Si pensi ai “Sei della Schola Fiorentina”, Bruno Bartolozzi, Arrigo Benvenuti, Reginald Smith-Brindle, Sylvano Bussotti, Alvaro Company, Carlo Prosperi, vere schegge musicali che vanno in ogni direzione, oppure a personaggi di caratura internazionale come Luciano Berio, o alla spiritualità religiosa di Domenico Bartolucci che guida la musica della Cappella Sistina per mezzo secolo, o all’articolata Scuola di chitarra che prosegue dopo Alvaro Company, alle vicende della musica elettronica a cui dà l’avvio Pietro Grossi, oppure pensiamo alla musica esoterica o caratterizzata da una forte componente spirituale che vedono il loro caposcuola in Roberto Lupi, ai “folli” della musica visiva da Fluxus in poi. Si pensi, infine, che dal Conservatorio “Luigi Cherubini” escono jazzisti come Stefano Bollani, o compositori di colonne sonore per il cinema come Piero Pintucci e Piero Umiliani, che segnano la storia della cinematografia italiana, dai Soliti ignoti, ad Accattone a decine di B-Movie, come La moglie svedese, La ragazza dalla pelle di luna, La dottoressa del Distretto Militare…
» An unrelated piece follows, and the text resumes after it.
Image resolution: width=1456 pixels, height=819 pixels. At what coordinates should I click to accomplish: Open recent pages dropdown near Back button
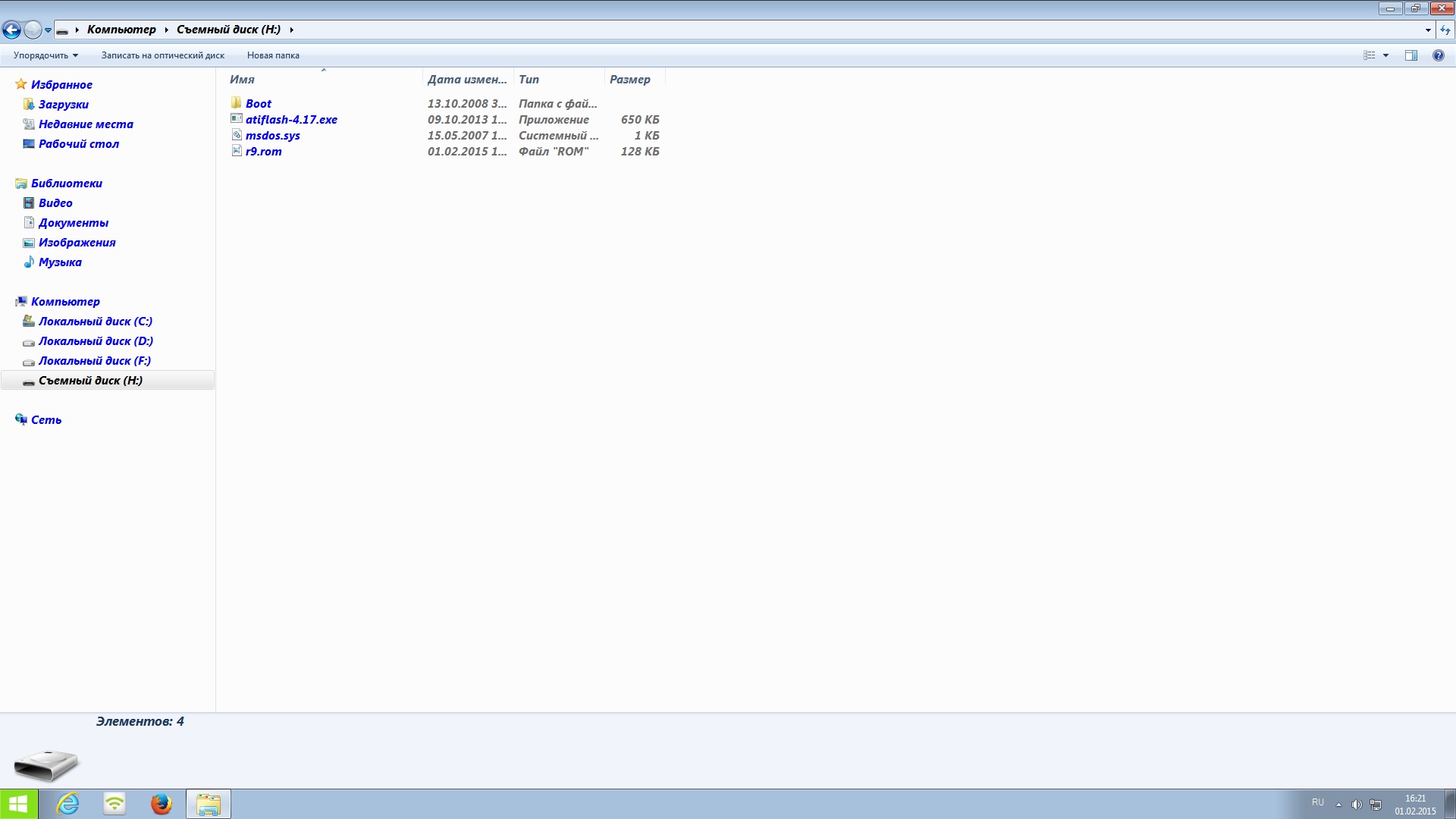[48, 30]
Di questi compositori, alcuni afferiscono alla macro-area di Luigi Dallapiccola (per esempio Bruno Bartolozzi, Arrigo Benvenuti, Reginald Smith-Brindle, Sylvano Bussotti, Alvaro Company, Carlo Prosperi, Romano Pezzati…), altri a quella di Roberto Lupi (Ugalberto de Angelis o Gaetano Giani Luporini), altri ancora a Pietro Grossi (per esempio Francesco Giomi), altri sono indipendenti da correnti musicali precise (per esempio Domenico Bartolucci, Luciano Berio, Roberto Fabbriciani, Pietro Umiliani…) e altri ancora sono riuniti da interessi legati alla musica visiva (per esempio Sylvano Bussotti, Giancarlo Cardini, Giuseppe Chiari, Daniele Lombardi…).

Il Conservatorio di Musica “Luigi Cherubini” ha al suo interno una delle Biblioteche musicali più importanti e ricche del mondo, ma non include il grande patrimonio del Novecento.
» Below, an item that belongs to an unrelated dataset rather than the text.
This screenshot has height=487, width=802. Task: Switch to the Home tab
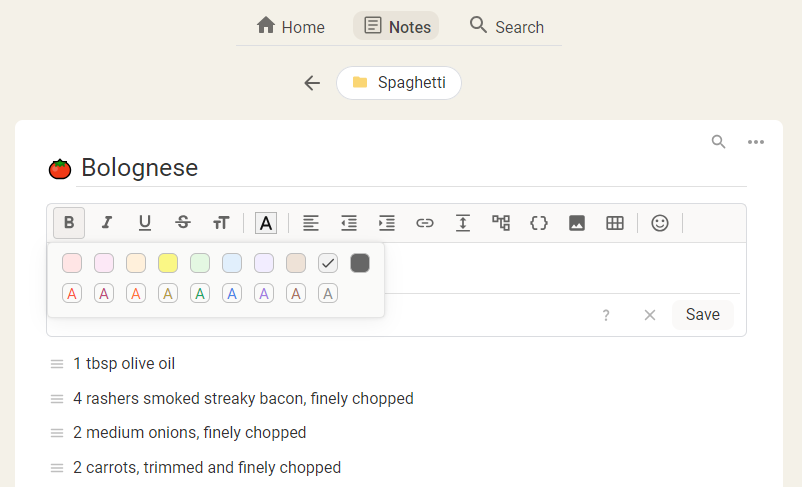[291, 26]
L’iniziativa promossa dal Centro Studi Luigi Dallapiccola in collaborazione con il Conservatorio di Musica “Luigi Cherubini” intende assolvere ad un compito storico ineludibile, ossia completare tale documentazione e salvare la memoria di uno dei fenomeni culturali più significativi dell’intero Novecento. Un archivio digitale, quindi, che sarà strumento fondamentale per conservare la memoria della grande civiltà musicale che ha percorso il drammatico, quanto ricchissimo, Novecento, preservando, valorizzando e integrando il patrimonio archivistico e bibliografico.